Дело Кальвина продолжил Теодор де Без. Крепкий здоровьем, этот проповедник инспектировал протестантские города Европы, выступал и заводил знакомства с важными политическими людьми того времени, попытавшись однажды, правда безуспешно, обратить в протестантство французского короля Антуана Наварского. Тогда же он пишет исповедь веры, где объясняет широкой публике принципы Евангелия[114]. Особенно оригинальным мыслителем Без не был, воспринимая себя скорее в качестве популяризатора кальвинистской доктрины, хотя первым именно он в De jure magistratuum (1574) отстаивал право народа на сопротивление тираническому режиму[115]. Так или иначе, кальвинистская реформация была попыткой вернуть закону его трансцендентное основание, освободив его от власти социальных иерархий. Закон дан свыше, он, следовательно, есть слепок с божественного разума, который мы воспринимаем благодаря нашим врожденным способностям. В законе мы видим источник нашего знания, мы в нем видим Бога per se[116]. Кальвинистская теология сделала закон инструментом визуализации, не учтя того факта, что этот закон был придуман для слепых.

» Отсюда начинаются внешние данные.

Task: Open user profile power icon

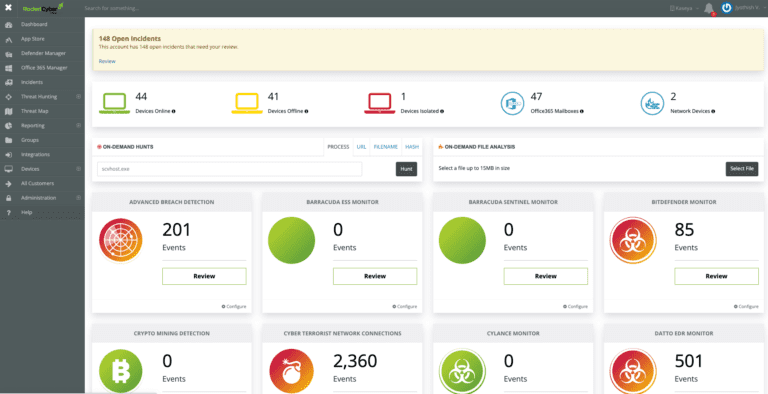Action: (726, 8)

В спор с Безом вступил Жан Бодэн, защищавший идею сильного монарха. Бодэн был политиком и прагматиком больше, чем социальным мыслителем. Его интересовал результат, а не теория; моментальное действие, а не долгосрочный план[117]. Управлять государством Бодэн советует в согласии с разумом и справедливостью, коими следует обладать монарху, учредителю законов. Вся власть должна находиться у него. Монарх есть фокус социального тела, центр его силового притяжения; он является визуализацией закона, цель которого сделать всех подданных счастливыми. Сам же закон, как отмечает Бодэн в первой книге «О суверенности»[118], ниспослан Богом, поэтому священен и неизменен.
Пожалуй, наиболее известным текстом, защищающим идею сильного монарха, надо признать «Государя» (1513) Никколо Макиавелли. Сочинение это, как бы к нему ни относиться, необычное в контексте ренессансной культуры. Его необычность состоит в том, что Макиавелли порывает с понятием идеала (идеального государства, идеального правителя, мечты…) и вместо этого предлагает понятие «эффективной истины» (verità effettuale),[119] что само по себе уже явилось революционным шагом. Именно такой разрыв с идеалом, по сути с платоновской эпистемологической парадигмой, определявшей во многом не только отношение к знанию, но и к морали, а не пресловутый имморализм, явился причиной неприятия и острой критики «Государя» со стороны гуманистически настроенных авторов.